§ Task requirements
From the line that contains "Task: Select the EMA indicator option" down to the last line of the entries, repeat every line exactly. Do not carry over the pictures.

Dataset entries
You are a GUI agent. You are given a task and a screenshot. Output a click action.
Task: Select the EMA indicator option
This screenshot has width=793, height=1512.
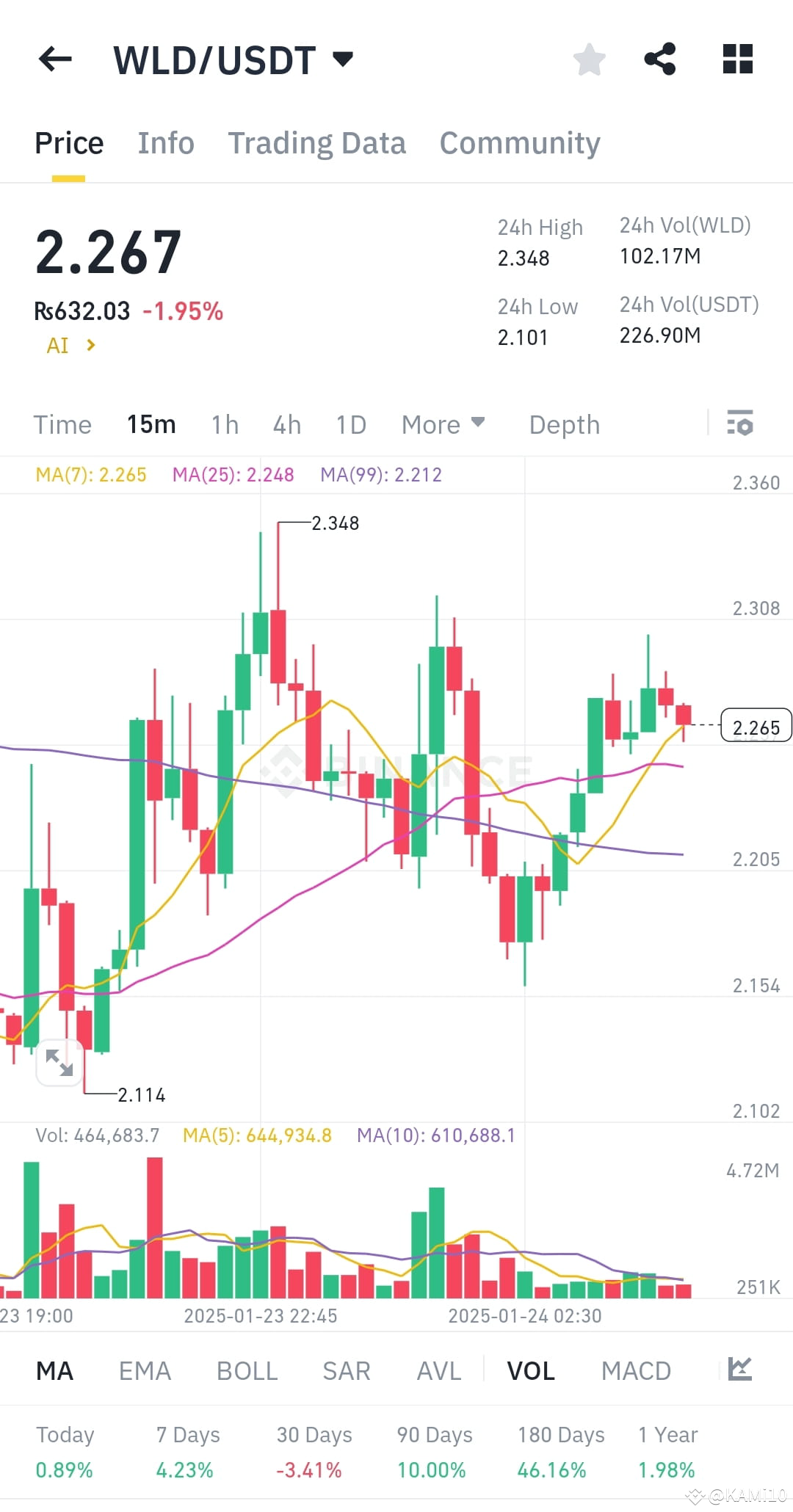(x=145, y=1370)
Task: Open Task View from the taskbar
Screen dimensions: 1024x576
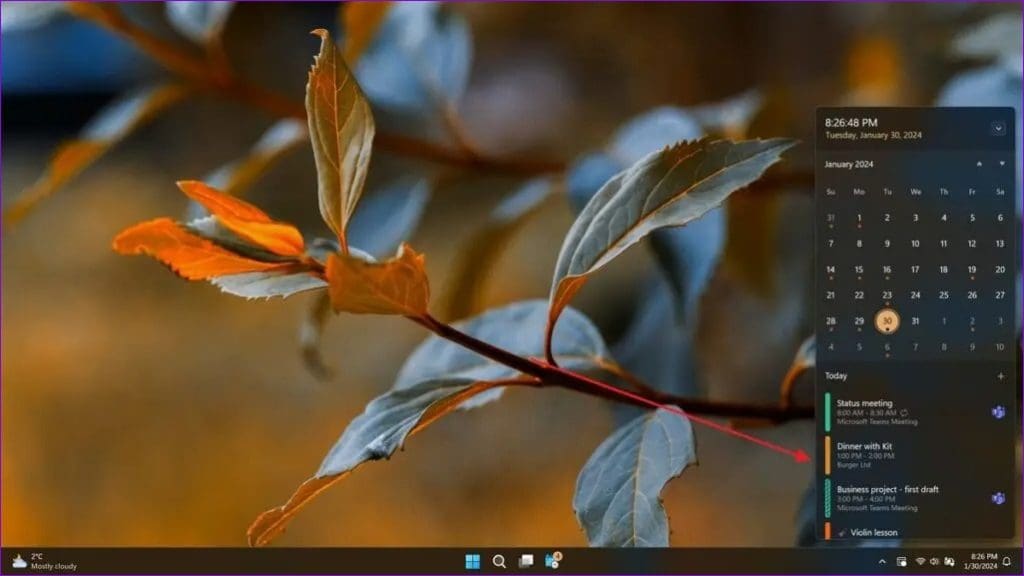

§ Reply to the task
Task: Select the EMA indicator option
This screenshot has width=793, height=1512.
(x=145, y=1370)
Task: Open Task View from the taskbar
Screen dimensions: 1024x576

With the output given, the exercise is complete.